Instantly share code, notes, and snippets.

@tomzeppenfeldt
Last active August 29, 2015 14:01
Show Gist options
  • Save tomzeppenfeldt/05d92f567adbe971afc5 to your computer and use it in GitHub Desktop.
Save tomzeppenfeldt/05d92f567adbe971afc5 to your computer and use it in GitHub Desktop.
Hierarchical facets
= Using hierarchical facets
We have a usecase with documents that are tagged with keywords in a theasaurus. This gists explains the model and is at the same time an invitation to suggest improvements. Because it would be nice to have something that performs better.
NOTE : In this example we have a quite regular thesaurus. IRL the thesaurus with branches of varying depth and docs are tagged with both leaf and non-leaf nodes (i.e. nodes without and with children repectively)
== The model
//setup
[source,cypher]
----
CREATE (doc1:`doc` {`name`:"doc 1"})
CREATE (doc2:`doc` {`name`:"doc 2"})
CREATE (doc3:`doc` {`name`:"doc 3"})
CREATE (doc4:`doc` {`name`:"doc 4"})
CREATE (doc5:`doc` {`name`:"doc 5"})
CREATE (root:`term` {`name`:"root"})
CREATE (term2:`term` {`name`:"term 2"})
CREATE (term3:`term` {`name`:"term 3"})
CREATE (term4:`term` {`name`:"term 4"})
CREATE (term5:`term` {`name`:"term 5"})
CREATE (term6:`term` {`name`:"term 6"})
CREATE (term7:`term` {`name`:"term 7"})
CREATE (term2)-[:BT]->(root)
CREATE (term3)-[:BT]->(root)
CREATE (term4)-[:BT]->(term2)
CREATE (term5)-[:BT]->(term2)
CREATE (term6)-[:BT]->(term3)
CREATE (term7)-[:BT]->(term3)
CREATE (doc1)-[:HAS_TERM]->(term2)
CREATE (doc1)-[:HAS_TERM]->(term4)
CREATE (doc1)-[:HAS_TERM]->(term5)
CREATE (doc2)-[:HAS_TERM]->(root)
CREATE (doc2)-[:HAS_TERM]->(term3)
CREATE (doc3)-[:HAS_TERM]->(term6)
CREATE (doc3)-[:HAS_TERM]->(term4)
CREATE (doc3)-[:HAS_TERM]->(term2)
CREATE (doc4)-[:HAS_TERM]->(term7)
CREATE (doc5)-[:HAS_TERM]->(term2)
CREATE (doc5)-[:HAS_TERM]->(term3)
----
//graph
== Get docs for each term
=== DIRECT
This query returns the docs to which the specified term is directly (the term has a link to the doc)
[source,cypher]
----
MATCH (d:doc)-[:HAS_TERM]->(t:term)
RETURN t.name AS term,collect(DISTINCT d.name) AS docs ORDER BY term
----
//table
=== DIRECT and INDIRECT
This query returns the docs to which the specified term is linked, both directly (the term has a link to the doc) and indirectly (one of the more detailed terms is linked to the doc)
[source,cypher]
----
MATCH (d:doc)-[:HAS_TERM|BT*0..]->(t:term)

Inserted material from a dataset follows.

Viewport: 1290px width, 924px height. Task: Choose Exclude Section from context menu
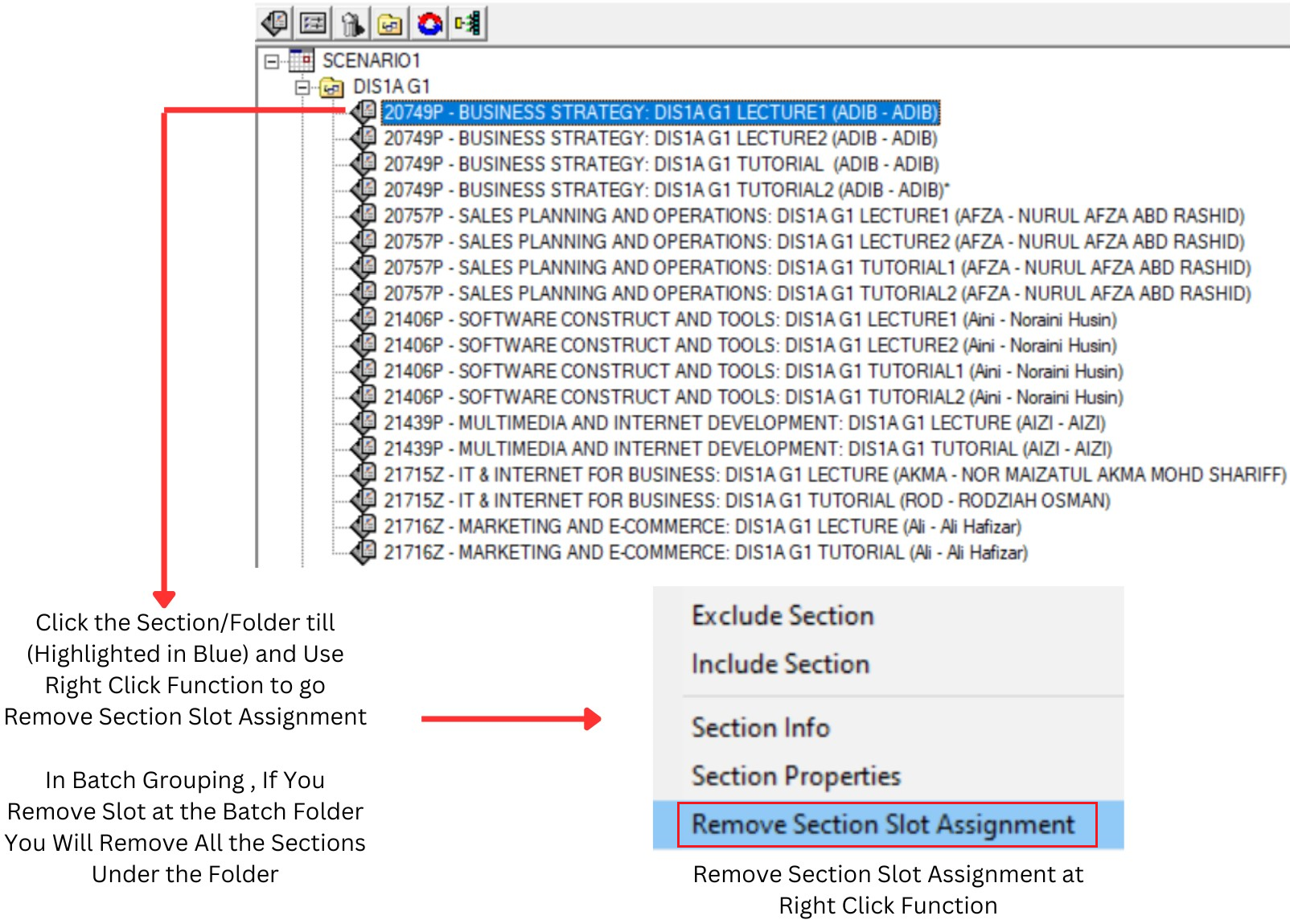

RETURN t.name AS term,collect(DISTINCT d.name) AS docs ORDER BY term
----
//table
== Get count for root and its children
[source,cypher]
----
match (d:doc)-[:HAS_TERM|BT*0..]->(t:term)-[:BT*0..1]->(t2:term {name:"root"})
return t.name AS term, count(DISTINCT d) as docs order by docs desc
----
//table
== Get count for "term 3" and its children
[source,cypher]
----
match (d:doc)-[:HAS_TERM|BT*0..]->(t:term)-[:BT*0..1]->(t2:term {name:"term 3"})
return t.name AS term, count(DISTINCT d) as docs order by docs desc
----
//table
== Question
The main question is, is there a faster way based on pure Neo4j? Trying this approach with 10k docs, a thesausrus with 12k terms and 1.2M [:HAS_TERM] relationships takes over 20 secs when getting counts for "root" and diirect children.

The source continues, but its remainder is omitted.